Dataset entries
= = = = = = =
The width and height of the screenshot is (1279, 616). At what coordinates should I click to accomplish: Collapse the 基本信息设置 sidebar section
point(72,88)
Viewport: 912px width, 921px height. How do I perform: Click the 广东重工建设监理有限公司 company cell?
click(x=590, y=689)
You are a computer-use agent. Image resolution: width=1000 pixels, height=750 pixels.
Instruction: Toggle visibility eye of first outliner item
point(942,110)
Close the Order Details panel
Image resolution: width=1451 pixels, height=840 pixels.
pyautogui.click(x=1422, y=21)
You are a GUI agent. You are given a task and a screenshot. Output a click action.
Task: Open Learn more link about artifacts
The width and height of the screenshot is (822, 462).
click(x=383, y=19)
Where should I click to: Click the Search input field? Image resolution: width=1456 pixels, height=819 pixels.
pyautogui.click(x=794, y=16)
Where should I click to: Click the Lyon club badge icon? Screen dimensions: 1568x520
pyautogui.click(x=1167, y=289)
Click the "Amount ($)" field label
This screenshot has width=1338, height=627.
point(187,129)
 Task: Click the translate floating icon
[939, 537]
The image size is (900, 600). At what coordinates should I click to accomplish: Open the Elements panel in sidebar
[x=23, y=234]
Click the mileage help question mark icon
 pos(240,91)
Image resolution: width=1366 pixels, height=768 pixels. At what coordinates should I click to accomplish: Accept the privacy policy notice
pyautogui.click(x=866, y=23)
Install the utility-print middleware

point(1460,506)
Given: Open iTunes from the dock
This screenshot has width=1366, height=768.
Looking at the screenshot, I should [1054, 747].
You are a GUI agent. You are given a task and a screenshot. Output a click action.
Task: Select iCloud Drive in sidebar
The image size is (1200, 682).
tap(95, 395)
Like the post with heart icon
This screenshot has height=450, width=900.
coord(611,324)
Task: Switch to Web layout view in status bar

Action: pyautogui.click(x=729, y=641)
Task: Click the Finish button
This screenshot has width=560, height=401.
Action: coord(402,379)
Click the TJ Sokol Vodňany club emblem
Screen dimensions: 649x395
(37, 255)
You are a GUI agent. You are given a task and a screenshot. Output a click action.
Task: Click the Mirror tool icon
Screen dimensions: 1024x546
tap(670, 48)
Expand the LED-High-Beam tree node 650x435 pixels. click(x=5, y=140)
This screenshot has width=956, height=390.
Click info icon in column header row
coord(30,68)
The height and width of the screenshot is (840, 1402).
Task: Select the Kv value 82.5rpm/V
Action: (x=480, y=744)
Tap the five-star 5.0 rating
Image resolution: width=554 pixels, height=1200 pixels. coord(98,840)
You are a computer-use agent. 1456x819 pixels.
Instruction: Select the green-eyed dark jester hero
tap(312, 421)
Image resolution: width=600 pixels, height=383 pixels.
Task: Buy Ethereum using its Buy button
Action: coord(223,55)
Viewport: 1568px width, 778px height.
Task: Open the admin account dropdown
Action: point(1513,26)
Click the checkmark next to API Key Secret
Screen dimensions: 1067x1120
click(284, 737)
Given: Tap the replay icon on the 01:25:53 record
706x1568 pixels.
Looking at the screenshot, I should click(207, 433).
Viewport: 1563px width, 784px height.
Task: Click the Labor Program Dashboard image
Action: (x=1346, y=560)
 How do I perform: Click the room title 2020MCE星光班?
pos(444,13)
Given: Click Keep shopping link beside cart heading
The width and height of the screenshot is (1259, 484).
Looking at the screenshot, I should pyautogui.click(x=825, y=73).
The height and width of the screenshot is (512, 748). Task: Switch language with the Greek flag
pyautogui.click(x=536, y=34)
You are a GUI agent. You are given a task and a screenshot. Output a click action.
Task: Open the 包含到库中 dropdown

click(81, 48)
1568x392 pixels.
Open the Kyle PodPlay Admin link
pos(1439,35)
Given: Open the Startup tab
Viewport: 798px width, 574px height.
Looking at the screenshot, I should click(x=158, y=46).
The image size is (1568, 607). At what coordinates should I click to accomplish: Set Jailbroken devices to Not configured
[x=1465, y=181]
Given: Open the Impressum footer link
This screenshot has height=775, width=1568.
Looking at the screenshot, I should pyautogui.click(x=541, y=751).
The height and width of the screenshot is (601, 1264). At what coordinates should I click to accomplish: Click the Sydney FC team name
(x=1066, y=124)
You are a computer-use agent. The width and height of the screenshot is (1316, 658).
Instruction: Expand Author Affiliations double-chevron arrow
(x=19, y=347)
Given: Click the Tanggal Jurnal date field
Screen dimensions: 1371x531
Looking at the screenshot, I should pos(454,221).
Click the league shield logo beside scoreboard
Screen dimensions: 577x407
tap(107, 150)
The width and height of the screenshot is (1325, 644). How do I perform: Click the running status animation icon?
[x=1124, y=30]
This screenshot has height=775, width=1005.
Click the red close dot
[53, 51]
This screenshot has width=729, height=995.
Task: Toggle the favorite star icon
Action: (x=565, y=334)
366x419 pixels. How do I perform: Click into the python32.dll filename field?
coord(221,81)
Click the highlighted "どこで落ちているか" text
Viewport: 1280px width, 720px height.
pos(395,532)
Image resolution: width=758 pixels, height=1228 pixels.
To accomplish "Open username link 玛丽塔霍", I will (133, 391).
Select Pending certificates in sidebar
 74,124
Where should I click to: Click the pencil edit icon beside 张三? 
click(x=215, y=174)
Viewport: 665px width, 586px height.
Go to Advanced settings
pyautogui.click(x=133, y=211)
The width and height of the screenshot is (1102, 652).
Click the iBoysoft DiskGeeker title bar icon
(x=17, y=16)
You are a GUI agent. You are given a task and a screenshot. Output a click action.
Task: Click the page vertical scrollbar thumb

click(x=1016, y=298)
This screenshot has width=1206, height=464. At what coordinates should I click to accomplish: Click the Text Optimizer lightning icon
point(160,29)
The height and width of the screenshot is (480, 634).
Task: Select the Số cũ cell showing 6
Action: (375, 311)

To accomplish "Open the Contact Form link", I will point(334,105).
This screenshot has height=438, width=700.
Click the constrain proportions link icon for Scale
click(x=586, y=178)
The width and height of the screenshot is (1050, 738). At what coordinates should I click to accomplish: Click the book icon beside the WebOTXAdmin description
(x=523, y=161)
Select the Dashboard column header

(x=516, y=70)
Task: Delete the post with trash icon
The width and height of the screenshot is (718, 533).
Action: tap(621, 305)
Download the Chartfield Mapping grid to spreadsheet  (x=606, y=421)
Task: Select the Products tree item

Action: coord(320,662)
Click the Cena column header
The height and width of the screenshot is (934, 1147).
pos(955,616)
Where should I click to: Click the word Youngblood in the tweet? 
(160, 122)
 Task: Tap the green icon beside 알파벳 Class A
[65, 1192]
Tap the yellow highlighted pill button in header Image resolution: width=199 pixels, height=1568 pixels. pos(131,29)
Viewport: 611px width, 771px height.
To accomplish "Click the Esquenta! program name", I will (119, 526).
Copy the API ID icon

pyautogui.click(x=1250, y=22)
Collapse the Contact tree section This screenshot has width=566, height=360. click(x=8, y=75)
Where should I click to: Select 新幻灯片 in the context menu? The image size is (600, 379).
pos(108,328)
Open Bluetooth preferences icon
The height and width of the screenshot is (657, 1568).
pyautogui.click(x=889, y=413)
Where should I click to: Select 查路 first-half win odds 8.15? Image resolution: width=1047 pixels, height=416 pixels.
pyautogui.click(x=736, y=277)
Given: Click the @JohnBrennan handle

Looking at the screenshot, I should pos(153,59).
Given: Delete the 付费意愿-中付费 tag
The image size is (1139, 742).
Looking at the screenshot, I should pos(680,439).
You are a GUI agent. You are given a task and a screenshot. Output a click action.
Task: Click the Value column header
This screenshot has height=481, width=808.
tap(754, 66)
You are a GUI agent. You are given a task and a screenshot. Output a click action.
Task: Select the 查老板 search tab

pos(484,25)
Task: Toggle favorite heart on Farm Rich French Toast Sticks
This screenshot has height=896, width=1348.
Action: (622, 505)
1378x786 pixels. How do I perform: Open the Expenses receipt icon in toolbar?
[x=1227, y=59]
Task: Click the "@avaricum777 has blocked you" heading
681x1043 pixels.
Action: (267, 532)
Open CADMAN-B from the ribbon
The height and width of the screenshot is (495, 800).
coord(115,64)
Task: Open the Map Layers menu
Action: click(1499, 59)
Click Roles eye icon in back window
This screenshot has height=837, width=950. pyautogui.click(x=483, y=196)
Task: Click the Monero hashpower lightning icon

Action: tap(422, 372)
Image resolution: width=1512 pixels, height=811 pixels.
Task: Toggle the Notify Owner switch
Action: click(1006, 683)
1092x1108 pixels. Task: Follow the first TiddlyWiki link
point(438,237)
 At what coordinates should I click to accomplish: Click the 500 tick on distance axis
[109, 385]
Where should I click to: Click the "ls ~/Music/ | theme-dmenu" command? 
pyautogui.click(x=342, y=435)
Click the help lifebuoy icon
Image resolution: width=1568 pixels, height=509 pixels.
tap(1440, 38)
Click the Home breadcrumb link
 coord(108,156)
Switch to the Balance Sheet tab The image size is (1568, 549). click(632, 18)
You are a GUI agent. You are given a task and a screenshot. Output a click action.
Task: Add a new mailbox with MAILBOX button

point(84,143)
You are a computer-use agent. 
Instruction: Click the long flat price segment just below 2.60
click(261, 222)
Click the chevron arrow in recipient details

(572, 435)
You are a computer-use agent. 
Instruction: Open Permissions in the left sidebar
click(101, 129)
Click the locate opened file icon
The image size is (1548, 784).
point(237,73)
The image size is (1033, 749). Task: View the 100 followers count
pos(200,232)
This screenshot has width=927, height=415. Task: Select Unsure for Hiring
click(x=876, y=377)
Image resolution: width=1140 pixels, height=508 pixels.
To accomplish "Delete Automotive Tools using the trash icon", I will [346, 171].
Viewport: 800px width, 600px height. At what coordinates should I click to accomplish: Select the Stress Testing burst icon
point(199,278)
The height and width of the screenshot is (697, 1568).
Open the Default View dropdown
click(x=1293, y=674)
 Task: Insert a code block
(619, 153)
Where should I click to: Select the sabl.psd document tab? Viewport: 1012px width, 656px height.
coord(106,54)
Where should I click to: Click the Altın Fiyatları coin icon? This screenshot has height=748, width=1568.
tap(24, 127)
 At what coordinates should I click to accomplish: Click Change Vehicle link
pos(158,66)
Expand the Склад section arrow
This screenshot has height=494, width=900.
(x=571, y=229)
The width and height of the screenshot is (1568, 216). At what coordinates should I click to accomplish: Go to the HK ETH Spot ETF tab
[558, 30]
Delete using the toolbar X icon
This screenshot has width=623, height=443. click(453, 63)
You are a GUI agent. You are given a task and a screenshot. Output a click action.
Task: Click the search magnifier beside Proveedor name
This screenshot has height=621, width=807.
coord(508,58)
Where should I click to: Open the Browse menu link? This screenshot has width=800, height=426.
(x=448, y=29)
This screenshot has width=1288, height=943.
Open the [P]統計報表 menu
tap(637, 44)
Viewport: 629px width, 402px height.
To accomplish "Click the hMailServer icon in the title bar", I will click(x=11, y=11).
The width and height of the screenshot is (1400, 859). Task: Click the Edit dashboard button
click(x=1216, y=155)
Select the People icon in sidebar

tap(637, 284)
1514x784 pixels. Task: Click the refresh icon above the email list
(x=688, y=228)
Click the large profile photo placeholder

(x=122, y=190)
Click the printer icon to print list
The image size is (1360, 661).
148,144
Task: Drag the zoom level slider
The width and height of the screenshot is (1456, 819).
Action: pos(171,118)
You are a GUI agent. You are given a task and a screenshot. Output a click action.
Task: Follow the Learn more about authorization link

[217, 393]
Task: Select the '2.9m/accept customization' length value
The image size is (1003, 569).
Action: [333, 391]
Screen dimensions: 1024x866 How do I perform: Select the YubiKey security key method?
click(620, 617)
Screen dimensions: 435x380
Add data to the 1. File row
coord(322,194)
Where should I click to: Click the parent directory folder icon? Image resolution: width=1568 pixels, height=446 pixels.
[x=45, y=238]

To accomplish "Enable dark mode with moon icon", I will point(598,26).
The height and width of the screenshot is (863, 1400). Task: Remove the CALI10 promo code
= = = = = = =
• TASK: Scan the lines above for the word "trash", then copy each line that has it.

• TASK OUTPUT:
Task: Delete the post with trash icon
To accomplish "Delete Automotive Tools using the trash icon", I will [346, 171].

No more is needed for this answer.